§ TASK LIST
1. In the forum post below about moving to Spain, rewrite the paragraph that begins "Regarding jobs, have you looked" as a short bulleted list that keeps its main facts.
2. According to the forum post below about moving to Spain, what age do most Cantabrian schools accept children for _infantil_?
3. Resume the forum post below about moving to Spain, starting right after its final sentence.

First, where was/is your husband certified as an industrial engineer? Did he attend university in the States or in Spain? I ask this because you (and possibly he) will possibly need to legalize (_homologar_) your degree(s). I am currently waiting to hear what the Ministry of Education has to say about my degree. It's a bit of a pain, and if you majored in Spanish, you might not have you degree recognized as having a Spanish major automatically, as a Spanish degree in Spain is quite different than one from the US/Canada - this is the problem I have. 

Regarding jobs, have you looked at work in Pais Vasco or Asturias? I was looking at the "Catálogo de ocupaciones de difícil cobertura" and there's a number of regions which need engineers, but I'm not sure if your husbands studies fit into the demand. Finding work as a Spanish teacher will be a bit more difficult, but you can most definitely take advantage of the fact that you speak both languages, especially up here in the north where we're few and far between. Be flexible, and you should do fine! 

As for the munchkin, most Cantabrian schools take kids as young as two for _infantil_, and a number of them are now accepting babies as well. I've really been impressed with the schools in Cantabria, and the real push they're giving for bi/trilingualism.

§ PROVIDED INFORMATION
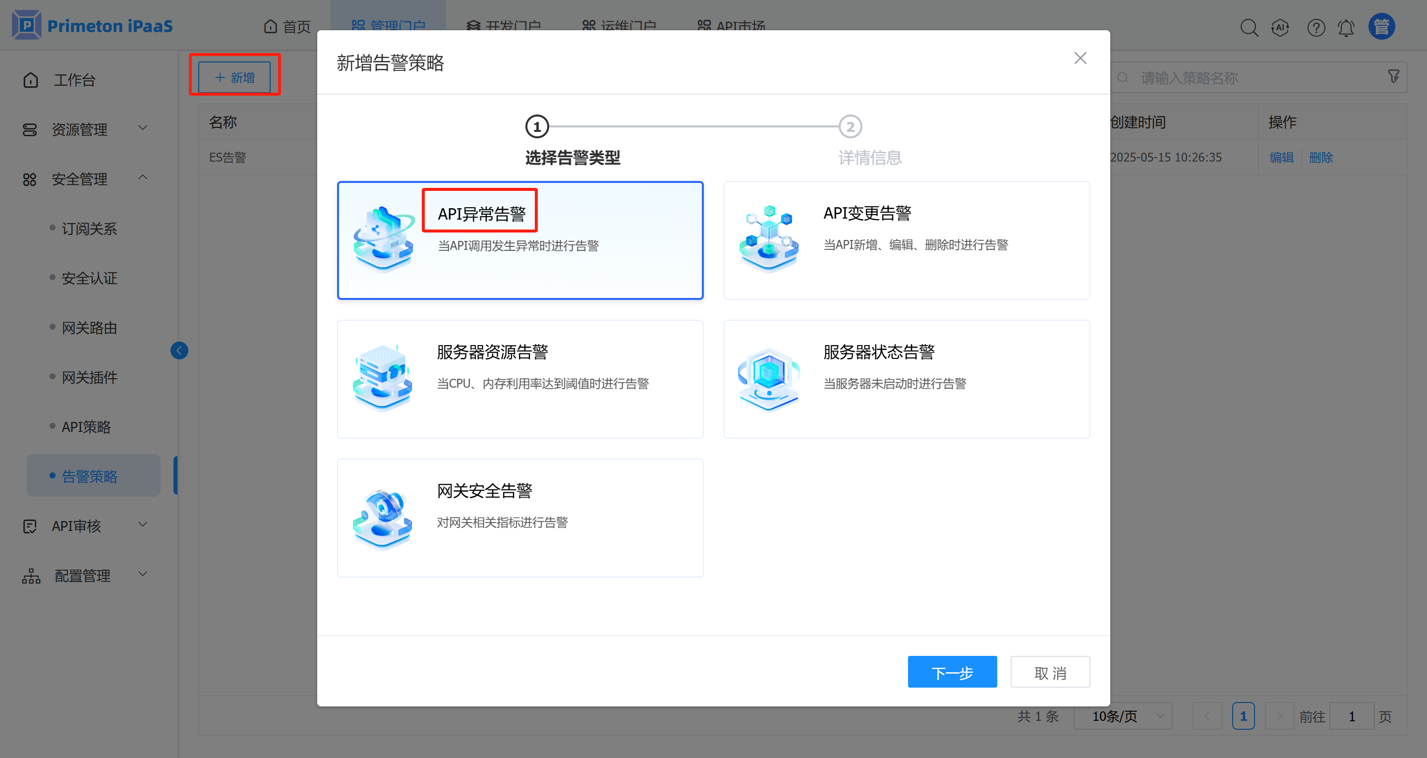The height and width of the screenshot is (758, 1427).
Task: Select the 服务器状态告警 alert type card
Action: pyautogui.click(x=906, y=379)
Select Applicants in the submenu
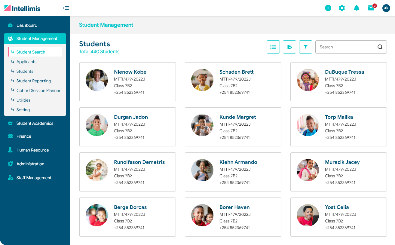Viewport: 395px width, 245px height. 26,62
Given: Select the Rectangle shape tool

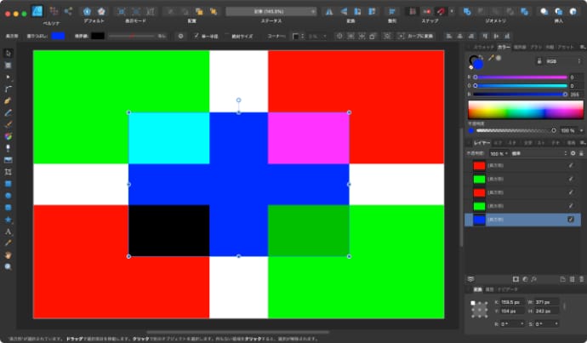Looking at the screenshot, I should pyautogui.click(x=9, y=183).
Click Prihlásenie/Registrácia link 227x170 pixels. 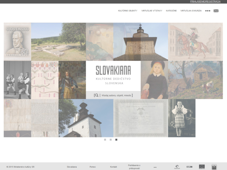tap(205, 1)
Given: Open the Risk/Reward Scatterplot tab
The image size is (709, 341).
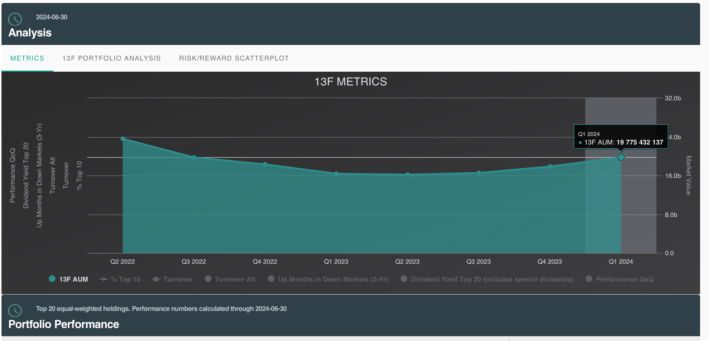Looking at the screenshot, I should 234,58.
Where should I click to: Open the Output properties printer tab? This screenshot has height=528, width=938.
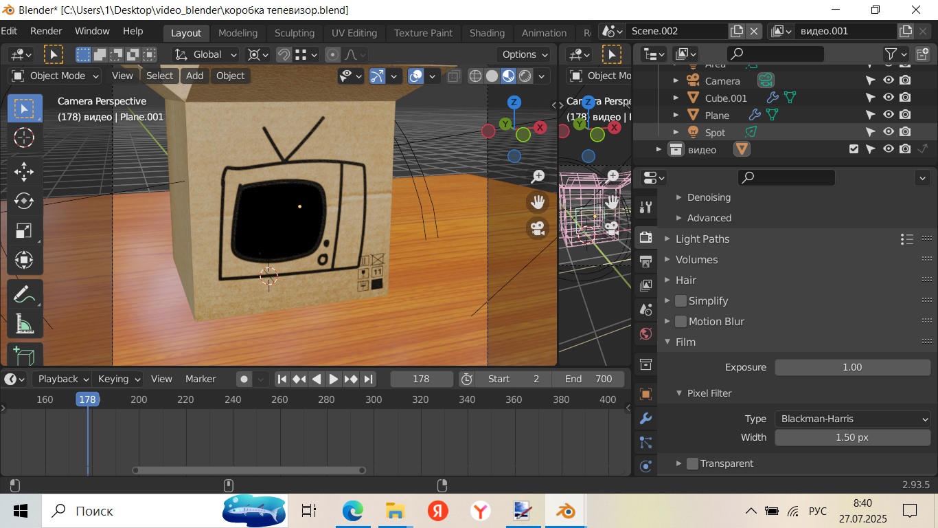pyautogui.click(x=645, y=261)
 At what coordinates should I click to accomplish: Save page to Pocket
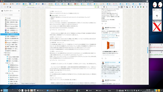click(x=104, y=7)
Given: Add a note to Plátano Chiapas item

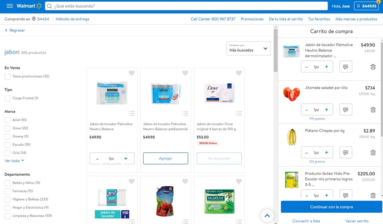Looking at the screenshot, I should point(346,152).
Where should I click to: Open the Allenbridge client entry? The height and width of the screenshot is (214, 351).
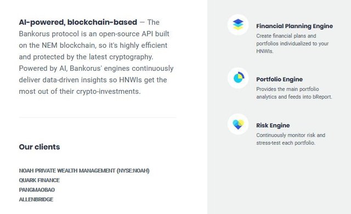[x=36, y=199]
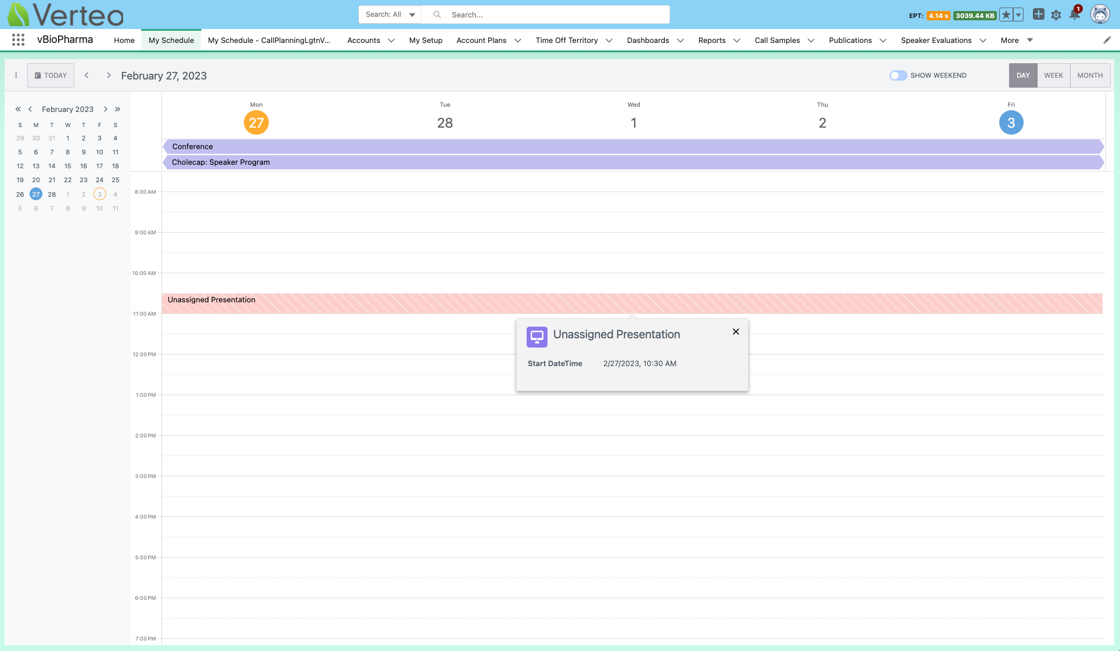Open the setup gear icon
Viewport: 1120px width, 651px height.
click(1056, 15)
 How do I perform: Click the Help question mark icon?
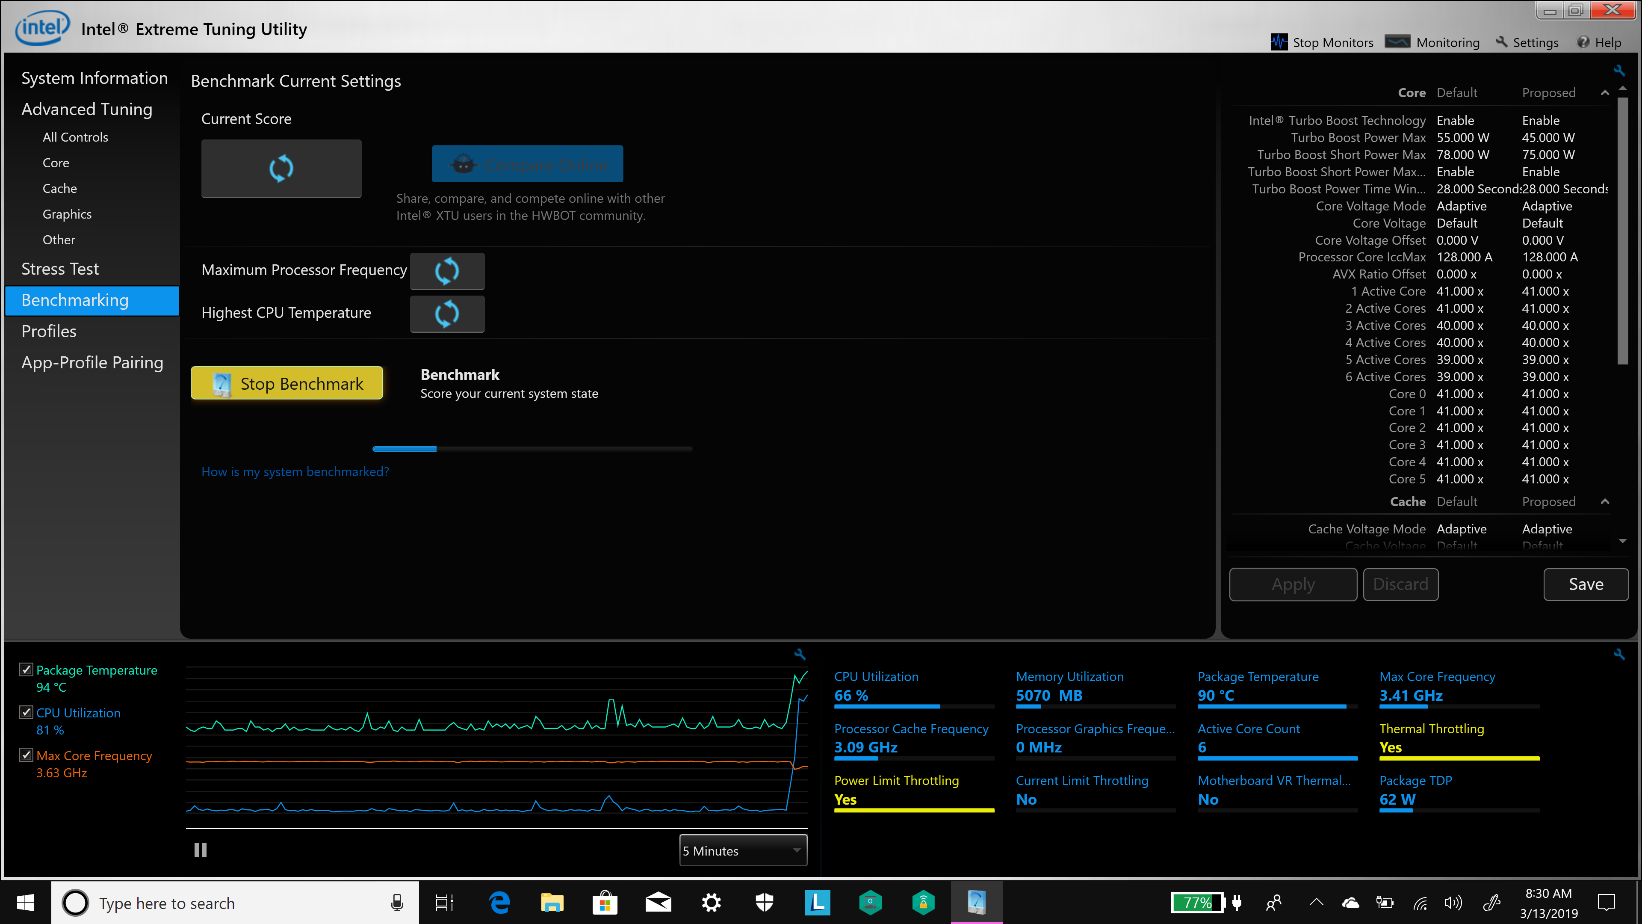point(1583,42)
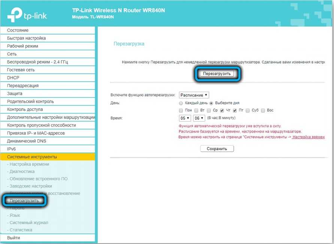The height and width of the screenshot is (244, 334).
Task: Select the Каждый день radio option
Action: [181, 103]
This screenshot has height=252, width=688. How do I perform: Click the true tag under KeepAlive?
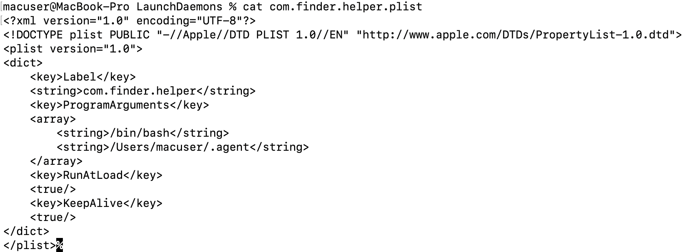[53, 217]
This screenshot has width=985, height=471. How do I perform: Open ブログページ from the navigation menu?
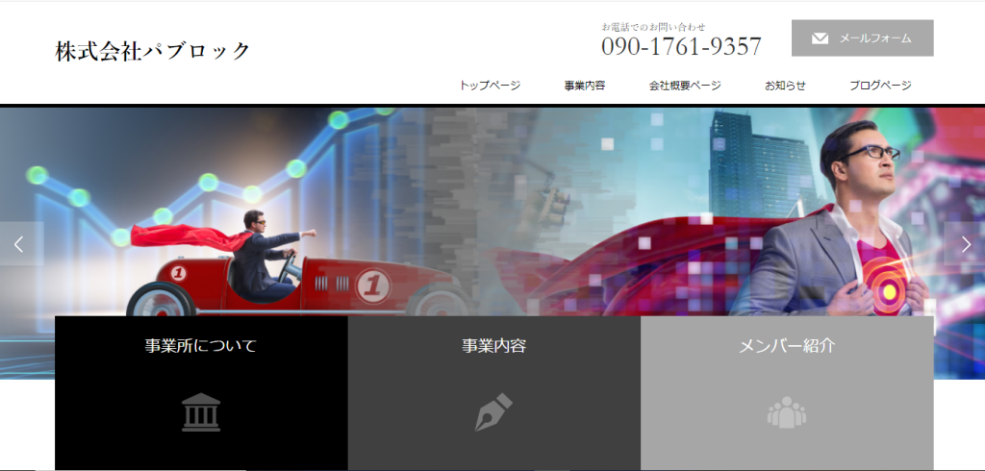[x=880, y=86]
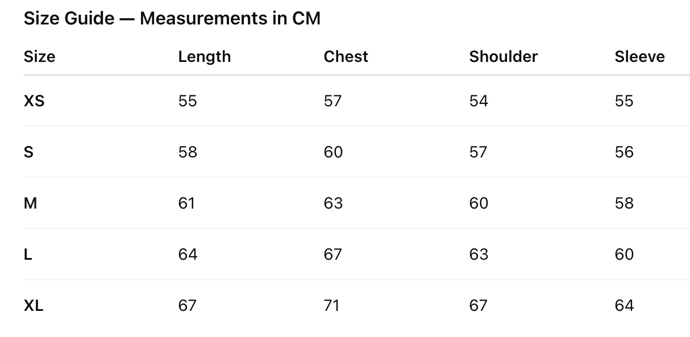The height and width of the screenshot is (337, 690).
Task: Click the Chest column header
Action: (x=346, y=57)
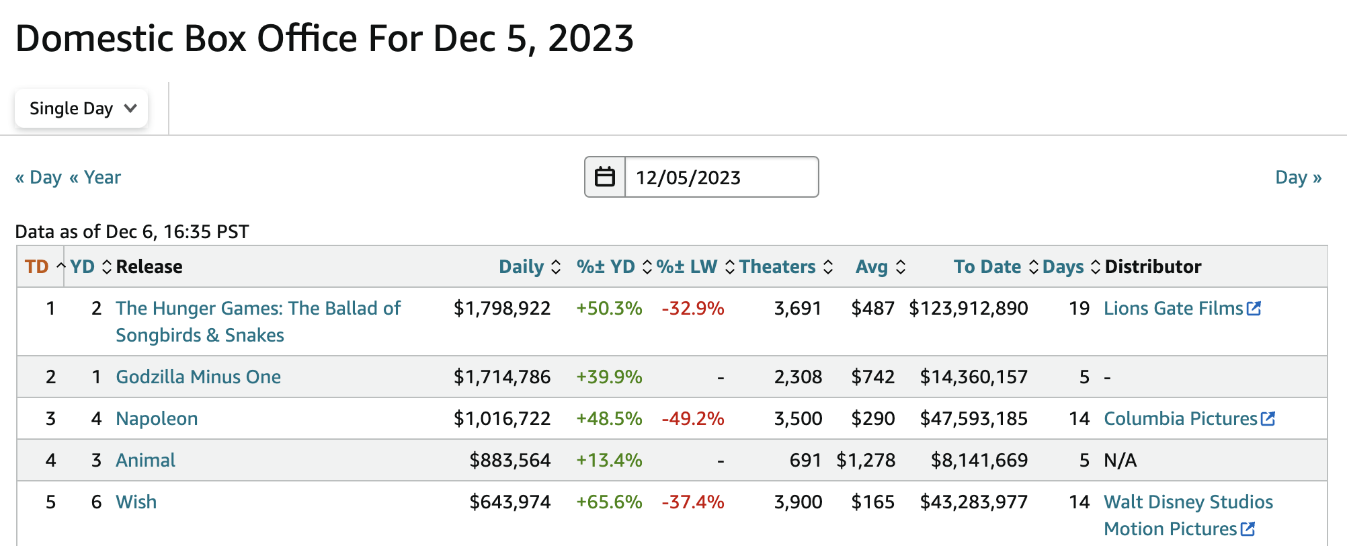
Task: Open Godzilla Minus One release page
Action: pyautogui.click(x=198, y=377)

§ FINAL ANSWERS
1.
- Consider looking for work in País Vasco or Asturias.
- The "Catálogo de ocupaciones de difícil cobertura" shows several regions that need engineers, though the husband's studies may not fit the demand.
- Work as a Spanish teacher will be harder to find.
- Speaking both languages is an advantage, especially in the north, where such speakers are few.
- Being flexible should lead to success.

2. Most Cantabrian schools take children as young as two for _infantil_.

3.
starzz said:


> I am especially interested to hear from any Americans or Canadians as you also have a long flight home like me. I would also love any members input; however, I have never been to England or the UK, so I am not experienced in what your daily life is like there. If you are from the USA/Canada, could you please tell me if you are happy that you moved to Spain? We are trying to figure out where we would have the best quality of life for our family, which I know is subjective to each individual. I know that it is a completely different lifestyle in Spain, which I love, but I know jobs are hard to come by and pay much less. However, I like the Spanish lifestyle and would love to be able to travel in Europe with my children as they grow up. From what I have read on other posts, it is also a great place to raise kids. Do you agree?



I'll be getting married to a boy from Pais Vasco next summer, and we're planning to stay here for awhile. Once both of us become full time teachers in the national system, we're hoping to apply for a spot in one of the official Spanish schools in the United States so that we can both have work over there, albeit for a placement of one or two years. The ONLY thing that I've found significantly difficult is with my family. It's been tough for some to understand that I've moved half way around the world, and there have been some... disagreements. That is *very* tough. But, I hope, with time things will get better.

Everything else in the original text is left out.